I remember a patient who sat silently, staring at the hospital ceiling. She had survived a sudden illness that left her body weak and her spirit shaken. No tests, medications, or procedures could touch the despair in her eyes. In that moment, I realized something fundamental: The physician’s presence itself can be the most potent form of care.
Medicine, at its best, is more than diagnosis or intervention. It is an encounter with a human being navigating the turbulence of life and suffering. Two streams of thought have quietly guided my practice: phenomenology, the philosophical attention to lived experience, and a spiritually informed view of the human soul as noble, meaningful, and capable of growth. Together, they offer a way to understand and alleviate suffering without reducing it to a set of symptoms, or dismissing it as meaningless.
Attending to experience
Phenomenology teaches physicians to step back from assumptions: the urge to label, categorize, or immediately fix. Instead, it asks us to notice how suffering is actually lived, how illness disrupts time, fractures identity, and alters engagement with the world.

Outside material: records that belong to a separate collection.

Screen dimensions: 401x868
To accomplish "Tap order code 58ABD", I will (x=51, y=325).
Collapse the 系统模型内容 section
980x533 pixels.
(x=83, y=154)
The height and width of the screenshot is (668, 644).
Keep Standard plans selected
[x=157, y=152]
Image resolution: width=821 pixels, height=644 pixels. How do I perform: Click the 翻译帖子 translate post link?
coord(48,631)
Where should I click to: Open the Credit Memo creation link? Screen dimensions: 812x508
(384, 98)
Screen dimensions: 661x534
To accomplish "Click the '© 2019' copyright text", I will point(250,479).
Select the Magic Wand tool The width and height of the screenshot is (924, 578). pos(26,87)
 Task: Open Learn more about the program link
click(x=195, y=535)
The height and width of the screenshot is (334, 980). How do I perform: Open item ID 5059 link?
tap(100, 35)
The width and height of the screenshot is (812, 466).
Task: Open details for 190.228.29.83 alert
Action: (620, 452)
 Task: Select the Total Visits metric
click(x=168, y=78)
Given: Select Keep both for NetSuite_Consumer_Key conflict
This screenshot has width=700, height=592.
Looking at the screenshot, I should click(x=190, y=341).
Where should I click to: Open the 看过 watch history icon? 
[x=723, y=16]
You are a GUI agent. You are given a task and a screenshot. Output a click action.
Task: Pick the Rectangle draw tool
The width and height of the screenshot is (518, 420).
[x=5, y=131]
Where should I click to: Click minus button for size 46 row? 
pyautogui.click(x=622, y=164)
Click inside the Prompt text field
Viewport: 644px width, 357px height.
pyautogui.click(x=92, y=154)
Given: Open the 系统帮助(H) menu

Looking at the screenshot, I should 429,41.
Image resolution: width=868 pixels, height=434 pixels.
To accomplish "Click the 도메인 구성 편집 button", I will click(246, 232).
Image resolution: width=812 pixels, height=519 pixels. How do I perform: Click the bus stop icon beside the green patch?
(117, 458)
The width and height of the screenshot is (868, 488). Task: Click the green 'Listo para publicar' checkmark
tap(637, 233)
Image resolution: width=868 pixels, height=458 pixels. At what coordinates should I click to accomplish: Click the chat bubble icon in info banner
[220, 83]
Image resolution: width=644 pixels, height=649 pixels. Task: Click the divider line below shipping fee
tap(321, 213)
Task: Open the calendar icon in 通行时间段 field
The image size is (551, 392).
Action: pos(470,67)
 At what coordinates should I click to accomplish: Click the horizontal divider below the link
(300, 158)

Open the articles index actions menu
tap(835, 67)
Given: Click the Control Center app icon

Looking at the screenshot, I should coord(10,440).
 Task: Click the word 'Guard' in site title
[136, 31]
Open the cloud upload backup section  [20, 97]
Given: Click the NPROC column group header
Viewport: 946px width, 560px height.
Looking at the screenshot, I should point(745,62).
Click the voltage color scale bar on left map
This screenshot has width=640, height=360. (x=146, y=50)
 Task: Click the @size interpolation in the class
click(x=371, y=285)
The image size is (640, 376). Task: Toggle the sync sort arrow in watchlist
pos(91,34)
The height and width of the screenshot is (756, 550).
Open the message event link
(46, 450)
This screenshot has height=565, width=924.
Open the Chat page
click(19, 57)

A patient with chronic pain may experience more than physical discomfort: the erosion of daily purpose, the isolation of diminished mobility, the threat of dependency. A patient facing cancer may feel time stolen, a body betrayed, a world alien. Seeing these experiences on their own terms allows us to witness, and in witnessing, we validate the reality of suffering itself.
Assuming dignity
A spiritually informed perspective adds another layer: Every patient has inherent dignity and latent capacity. Even in despair, even when agency seems lost, the soul’s core remains intact. This stance is not naive optimism; it is a pragmatic orientation toward the patient as a whole.
Medicine, then, becomes a space where the patient can re-encounter themselves. Interventions, whether medication, surgery, or therapy, support this awakening; they are tools, not definitions of identity. Healing begins with recognition: That the person before us is whole, even if temporarily diminished.
Suffering as real, yet not final
Both phenomenology and a spiritually informed view affirm that suffering is real, unavoidable, and significant. Yet it is not the sum total of existence. Pain and illness can be integrated into a broader human trajectory, where insight, resilience, and ethical action remain possible.
As physicians, we cannot promise cure or perfection, but we can embody hope. Not by preaching or moralizing, but by offering a steady, patient presence, validating suffering without judgment, and supporting the patient’s capacity to act, connect, and engage with life.
Ethical action as healing
True alleviation of suffering extends beyond the body. Human flourishing occurs when one can act meaningfully, contribute, and engage ethically. Every interaction, the bedside conversation, the supportive guidance, the encouragement to pursue purpose, is part of restoring agency and connection.
Medicine is thus not only a science but an art: the art of witnessing, accompanying, and facilitating the patient’s participation in life. It is the combination of skill, presence, and moral attentiveness that transforms the encounter from procedure to service.
A quiet, patient presence
The physician is not a fixer, nor a detached observer, nor a guarantor of outcomes. We are custodians of a space in which healing may unfold, through insight, through agency, through renewed connection with self and world. Even when the cure is limited, accompaniment is not. Even when outcomes are uncertain, dignity and hope remain.
Medicine practiced phenomenologically and with a spiritually informed vision is therefore quiet, patient service to the human spirit. Interventions support life; the deeper work, the work that transforms suffering into possibility, occurs in the attentive, ethical, and reverent presence of the physician, guiding each person toward renewed agency, dignity, and hope.
Farid Sabet-Sharghi is a psychiatrist.